(Stored data)
=== Section Start ===

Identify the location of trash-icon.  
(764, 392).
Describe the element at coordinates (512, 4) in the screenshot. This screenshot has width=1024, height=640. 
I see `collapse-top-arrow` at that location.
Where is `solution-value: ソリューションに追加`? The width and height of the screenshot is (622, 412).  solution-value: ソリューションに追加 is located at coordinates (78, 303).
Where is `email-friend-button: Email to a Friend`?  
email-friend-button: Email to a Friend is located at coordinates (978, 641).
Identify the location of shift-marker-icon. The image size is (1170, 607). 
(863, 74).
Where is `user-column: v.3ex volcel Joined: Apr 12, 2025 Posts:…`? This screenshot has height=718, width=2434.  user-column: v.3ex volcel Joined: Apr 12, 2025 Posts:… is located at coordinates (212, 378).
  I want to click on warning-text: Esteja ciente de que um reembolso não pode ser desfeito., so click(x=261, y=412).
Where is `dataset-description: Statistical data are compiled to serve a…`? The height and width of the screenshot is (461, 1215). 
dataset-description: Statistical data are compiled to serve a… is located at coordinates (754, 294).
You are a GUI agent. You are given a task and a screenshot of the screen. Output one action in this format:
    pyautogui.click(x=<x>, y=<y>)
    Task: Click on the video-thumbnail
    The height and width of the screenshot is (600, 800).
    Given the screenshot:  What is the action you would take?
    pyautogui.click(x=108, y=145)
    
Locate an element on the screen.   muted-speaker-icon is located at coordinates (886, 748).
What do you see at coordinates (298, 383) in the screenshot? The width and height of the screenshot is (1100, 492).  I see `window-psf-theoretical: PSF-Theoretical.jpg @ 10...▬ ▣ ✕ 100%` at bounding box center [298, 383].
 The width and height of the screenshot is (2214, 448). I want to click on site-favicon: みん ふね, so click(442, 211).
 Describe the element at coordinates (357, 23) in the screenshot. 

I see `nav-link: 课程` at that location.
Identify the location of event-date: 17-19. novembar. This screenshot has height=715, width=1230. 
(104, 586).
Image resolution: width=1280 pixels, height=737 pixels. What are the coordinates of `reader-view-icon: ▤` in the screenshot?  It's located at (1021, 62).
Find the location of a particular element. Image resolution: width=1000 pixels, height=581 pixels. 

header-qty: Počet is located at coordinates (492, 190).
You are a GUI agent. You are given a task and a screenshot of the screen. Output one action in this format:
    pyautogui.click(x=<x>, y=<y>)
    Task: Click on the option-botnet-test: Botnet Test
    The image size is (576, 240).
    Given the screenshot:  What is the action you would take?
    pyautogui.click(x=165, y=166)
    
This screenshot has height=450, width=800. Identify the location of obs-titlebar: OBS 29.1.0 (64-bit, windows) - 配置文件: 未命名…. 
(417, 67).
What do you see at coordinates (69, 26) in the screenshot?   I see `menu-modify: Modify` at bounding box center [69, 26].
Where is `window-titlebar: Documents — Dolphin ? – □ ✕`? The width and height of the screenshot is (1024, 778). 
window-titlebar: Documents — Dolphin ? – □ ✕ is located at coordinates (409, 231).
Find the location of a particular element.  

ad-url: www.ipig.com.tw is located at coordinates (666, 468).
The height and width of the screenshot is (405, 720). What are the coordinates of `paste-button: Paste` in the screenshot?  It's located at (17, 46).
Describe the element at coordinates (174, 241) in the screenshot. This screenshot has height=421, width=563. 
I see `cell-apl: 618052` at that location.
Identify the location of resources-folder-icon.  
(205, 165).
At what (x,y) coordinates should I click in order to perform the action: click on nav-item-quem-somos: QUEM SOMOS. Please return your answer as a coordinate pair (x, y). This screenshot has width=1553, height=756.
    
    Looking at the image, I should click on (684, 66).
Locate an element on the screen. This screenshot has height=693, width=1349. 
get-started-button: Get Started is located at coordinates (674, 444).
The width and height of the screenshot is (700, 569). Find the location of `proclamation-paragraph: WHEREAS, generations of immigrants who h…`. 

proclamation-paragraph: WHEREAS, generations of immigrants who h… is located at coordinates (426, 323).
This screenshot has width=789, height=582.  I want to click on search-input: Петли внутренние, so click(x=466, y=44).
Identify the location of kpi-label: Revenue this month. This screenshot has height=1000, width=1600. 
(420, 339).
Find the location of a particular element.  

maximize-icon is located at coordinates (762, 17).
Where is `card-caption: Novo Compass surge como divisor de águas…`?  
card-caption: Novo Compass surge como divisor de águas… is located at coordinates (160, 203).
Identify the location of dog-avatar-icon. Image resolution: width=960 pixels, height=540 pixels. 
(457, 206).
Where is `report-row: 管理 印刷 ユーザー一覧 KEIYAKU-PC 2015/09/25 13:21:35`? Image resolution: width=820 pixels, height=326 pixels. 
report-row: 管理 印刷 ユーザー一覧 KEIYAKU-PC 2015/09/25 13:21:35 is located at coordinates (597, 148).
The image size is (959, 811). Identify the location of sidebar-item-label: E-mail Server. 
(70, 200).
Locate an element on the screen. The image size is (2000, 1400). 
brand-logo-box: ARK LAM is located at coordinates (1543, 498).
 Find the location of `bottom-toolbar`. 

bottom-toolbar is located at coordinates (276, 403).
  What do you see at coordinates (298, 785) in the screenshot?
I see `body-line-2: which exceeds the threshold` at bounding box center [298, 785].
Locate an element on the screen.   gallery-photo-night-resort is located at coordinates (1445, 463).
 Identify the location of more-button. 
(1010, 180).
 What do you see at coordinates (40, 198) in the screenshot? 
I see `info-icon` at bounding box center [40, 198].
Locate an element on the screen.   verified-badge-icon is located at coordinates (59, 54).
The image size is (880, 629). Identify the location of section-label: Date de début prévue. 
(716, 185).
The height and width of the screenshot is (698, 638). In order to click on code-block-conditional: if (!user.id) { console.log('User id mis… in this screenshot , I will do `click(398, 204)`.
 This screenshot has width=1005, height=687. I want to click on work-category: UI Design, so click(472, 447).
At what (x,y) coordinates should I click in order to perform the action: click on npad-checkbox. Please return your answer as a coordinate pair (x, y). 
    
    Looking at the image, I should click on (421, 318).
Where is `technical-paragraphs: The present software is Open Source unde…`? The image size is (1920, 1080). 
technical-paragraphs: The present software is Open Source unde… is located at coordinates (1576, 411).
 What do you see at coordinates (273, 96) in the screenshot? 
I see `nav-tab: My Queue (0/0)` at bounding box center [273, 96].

=== Section End ===

# [The task]
From the listing above, copy out word for word the lines starting with the one containing "Image resolution: width=1280" and ending with the one containing "(205, 165).", both included.

# [Answer space]
Image resolution: width=1280 pixels, height=737 pixels. What are the coordinates of `reader-view-icon: ▤` in the screenshot?  It's located at (1021, 62).
Find the location of a particular element. Image resolution: width=1000 pixels, height=581 pixels. 

header-qty: Počet is located at coordinates (492, 190).
You are a GUI agent. You are given a task and a screenshot of the screen. Output one action in this format:
    pyautogui.click(x=<x>, y=<y>)
    Task: Click on the option-botnet-test: Botnet Test
    The image size is (576, 240).
    Given the screenshot:  What is the action you would take?
    pyautogui.click(x=165, y=166)
    
This screenshot has height=450, width=800. Identify the location of obs-titlebar: OBS 29.1.0 (64-bit, windows) - 配置文件: 未命名…. 
(417, 67).
What do you see at coordinates (69, 26) in the screenshot?   I see `menu-modify: Modify` at bounding box center [69, 26].
Where is `window-titlebar: Documents — Dolphin ? – □ ✕`? The width and height of the screenshot is (1024, 778). 
window-titlebar: Documents — Dolphin ? – □ ✕ is located at coordinates (409, 231).
Find the location of a particular element.  

ad-url: www.ipig.com.tw is located at coordinates (666, 468).
The height and width of the screenshot is (405, 720). What are the coordinates of `paste-button: Paste` in the screenshot?  It's located at (17, 46).
Describe the element at coordinates (174, 241) in the screenshot. This screenshot has height=421, width=563. 
I see `cell-apl: 618052` at that location.
Identify the location of resources-folder-icon.  
(205, 165).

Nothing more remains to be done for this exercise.